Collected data
= = =

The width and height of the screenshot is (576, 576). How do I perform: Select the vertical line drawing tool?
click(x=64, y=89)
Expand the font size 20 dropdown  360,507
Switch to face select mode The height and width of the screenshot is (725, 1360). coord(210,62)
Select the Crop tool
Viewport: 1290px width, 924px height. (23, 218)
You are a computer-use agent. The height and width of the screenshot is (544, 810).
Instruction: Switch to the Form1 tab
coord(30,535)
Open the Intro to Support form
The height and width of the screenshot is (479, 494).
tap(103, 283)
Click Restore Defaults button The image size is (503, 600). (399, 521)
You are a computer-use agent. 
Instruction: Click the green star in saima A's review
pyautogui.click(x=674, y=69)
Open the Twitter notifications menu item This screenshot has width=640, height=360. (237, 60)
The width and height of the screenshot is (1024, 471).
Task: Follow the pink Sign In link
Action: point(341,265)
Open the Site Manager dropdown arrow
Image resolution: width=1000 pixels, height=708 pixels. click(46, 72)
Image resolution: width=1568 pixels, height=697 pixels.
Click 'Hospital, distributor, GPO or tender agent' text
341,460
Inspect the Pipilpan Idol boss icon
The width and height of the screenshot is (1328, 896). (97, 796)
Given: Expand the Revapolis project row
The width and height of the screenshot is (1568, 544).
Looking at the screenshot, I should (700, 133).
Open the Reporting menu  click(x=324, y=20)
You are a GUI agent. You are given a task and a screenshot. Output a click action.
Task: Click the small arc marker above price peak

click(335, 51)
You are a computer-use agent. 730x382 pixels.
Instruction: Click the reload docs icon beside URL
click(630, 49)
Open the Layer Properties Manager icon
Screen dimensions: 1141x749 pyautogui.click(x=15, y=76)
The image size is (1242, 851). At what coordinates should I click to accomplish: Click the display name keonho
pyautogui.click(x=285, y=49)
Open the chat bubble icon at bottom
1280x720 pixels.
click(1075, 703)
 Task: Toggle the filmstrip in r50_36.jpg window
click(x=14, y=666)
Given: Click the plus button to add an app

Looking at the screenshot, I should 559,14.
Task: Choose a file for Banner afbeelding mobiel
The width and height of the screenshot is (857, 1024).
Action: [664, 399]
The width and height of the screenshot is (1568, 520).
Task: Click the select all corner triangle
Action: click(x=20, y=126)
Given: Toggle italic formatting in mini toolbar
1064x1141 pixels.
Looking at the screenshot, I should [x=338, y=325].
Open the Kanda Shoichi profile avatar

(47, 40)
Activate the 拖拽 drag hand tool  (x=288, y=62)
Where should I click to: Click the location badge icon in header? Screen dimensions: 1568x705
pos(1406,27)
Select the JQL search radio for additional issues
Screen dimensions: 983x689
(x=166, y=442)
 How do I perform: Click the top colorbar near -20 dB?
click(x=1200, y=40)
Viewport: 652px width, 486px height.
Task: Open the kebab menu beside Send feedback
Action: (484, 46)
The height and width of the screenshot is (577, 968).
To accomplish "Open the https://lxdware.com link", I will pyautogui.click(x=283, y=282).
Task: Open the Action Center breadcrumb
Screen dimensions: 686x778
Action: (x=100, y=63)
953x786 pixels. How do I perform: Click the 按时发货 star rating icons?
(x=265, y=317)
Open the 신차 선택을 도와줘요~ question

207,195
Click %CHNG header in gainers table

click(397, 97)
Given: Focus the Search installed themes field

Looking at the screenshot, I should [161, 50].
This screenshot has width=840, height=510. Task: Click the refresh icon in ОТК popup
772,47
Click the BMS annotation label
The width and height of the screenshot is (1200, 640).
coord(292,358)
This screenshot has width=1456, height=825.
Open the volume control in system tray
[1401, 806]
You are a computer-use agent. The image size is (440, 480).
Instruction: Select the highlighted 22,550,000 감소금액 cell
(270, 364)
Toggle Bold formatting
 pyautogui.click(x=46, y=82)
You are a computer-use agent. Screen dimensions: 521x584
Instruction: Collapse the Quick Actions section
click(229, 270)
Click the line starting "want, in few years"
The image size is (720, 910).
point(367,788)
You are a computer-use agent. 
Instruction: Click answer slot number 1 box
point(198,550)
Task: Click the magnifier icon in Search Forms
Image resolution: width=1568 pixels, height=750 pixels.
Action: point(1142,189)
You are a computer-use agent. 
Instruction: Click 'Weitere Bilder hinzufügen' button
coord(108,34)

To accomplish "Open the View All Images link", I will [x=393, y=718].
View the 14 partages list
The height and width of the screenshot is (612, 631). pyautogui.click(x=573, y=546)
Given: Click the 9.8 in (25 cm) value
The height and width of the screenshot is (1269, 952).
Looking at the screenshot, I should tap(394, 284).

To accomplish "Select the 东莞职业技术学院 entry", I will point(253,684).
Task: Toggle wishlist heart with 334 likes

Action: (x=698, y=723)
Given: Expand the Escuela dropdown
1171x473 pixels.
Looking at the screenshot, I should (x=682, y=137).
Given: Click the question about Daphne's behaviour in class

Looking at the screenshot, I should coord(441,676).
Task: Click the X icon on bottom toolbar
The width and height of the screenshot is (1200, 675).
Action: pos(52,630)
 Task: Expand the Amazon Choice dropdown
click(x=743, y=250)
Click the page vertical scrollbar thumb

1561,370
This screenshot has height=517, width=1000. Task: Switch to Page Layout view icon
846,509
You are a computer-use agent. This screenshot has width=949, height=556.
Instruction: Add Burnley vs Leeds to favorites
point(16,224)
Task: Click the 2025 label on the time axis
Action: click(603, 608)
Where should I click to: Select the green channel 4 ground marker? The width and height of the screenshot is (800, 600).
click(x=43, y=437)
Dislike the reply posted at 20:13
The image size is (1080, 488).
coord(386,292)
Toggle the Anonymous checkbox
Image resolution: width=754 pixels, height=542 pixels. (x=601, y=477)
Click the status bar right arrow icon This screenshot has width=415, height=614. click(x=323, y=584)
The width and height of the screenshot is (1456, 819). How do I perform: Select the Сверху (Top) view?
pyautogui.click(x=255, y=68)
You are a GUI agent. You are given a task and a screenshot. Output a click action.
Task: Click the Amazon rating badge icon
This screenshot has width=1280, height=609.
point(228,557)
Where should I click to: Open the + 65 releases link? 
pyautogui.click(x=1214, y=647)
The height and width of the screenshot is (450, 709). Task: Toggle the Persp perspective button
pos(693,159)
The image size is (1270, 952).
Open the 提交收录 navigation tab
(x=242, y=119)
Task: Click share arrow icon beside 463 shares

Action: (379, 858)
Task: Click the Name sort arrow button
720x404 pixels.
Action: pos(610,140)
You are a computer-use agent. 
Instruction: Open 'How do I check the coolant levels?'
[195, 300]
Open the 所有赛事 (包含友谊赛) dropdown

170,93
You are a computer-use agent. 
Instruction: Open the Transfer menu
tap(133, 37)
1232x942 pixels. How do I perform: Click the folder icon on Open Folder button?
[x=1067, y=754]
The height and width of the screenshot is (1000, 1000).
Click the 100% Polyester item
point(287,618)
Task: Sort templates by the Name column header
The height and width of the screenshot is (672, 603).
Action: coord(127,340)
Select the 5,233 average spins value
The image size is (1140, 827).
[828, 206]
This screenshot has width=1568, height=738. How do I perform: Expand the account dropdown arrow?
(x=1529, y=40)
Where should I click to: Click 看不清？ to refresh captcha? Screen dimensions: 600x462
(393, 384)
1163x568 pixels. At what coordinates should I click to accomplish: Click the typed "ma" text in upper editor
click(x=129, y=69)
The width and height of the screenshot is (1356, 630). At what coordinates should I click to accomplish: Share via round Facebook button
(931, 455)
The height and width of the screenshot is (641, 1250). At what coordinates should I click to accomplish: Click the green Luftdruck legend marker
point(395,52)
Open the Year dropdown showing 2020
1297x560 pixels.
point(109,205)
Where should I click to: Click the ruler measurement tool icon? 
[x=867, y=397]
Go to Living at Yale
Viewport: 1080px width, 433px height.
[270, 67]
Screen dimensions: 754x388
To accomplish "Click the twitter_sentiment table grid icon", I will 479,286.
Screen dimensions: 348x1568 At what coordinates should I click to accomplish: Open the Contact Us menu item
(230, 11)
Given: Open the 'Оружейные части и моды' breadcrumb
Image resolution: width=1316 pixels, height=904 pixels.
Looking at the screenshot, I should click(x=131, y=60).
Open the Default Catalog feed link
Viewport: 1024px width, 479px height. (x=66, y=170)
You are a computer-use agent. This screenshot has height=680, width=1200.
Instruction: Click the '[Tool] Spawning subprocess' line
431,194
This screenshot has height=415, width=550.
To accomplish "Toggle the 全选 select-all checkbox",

= = =

Match on "breadcrumb": copy every line in the records that has it.

Task: Open the Action Center breadcrumb
Given: Open the 'Оружейные части и моды' breadcrumb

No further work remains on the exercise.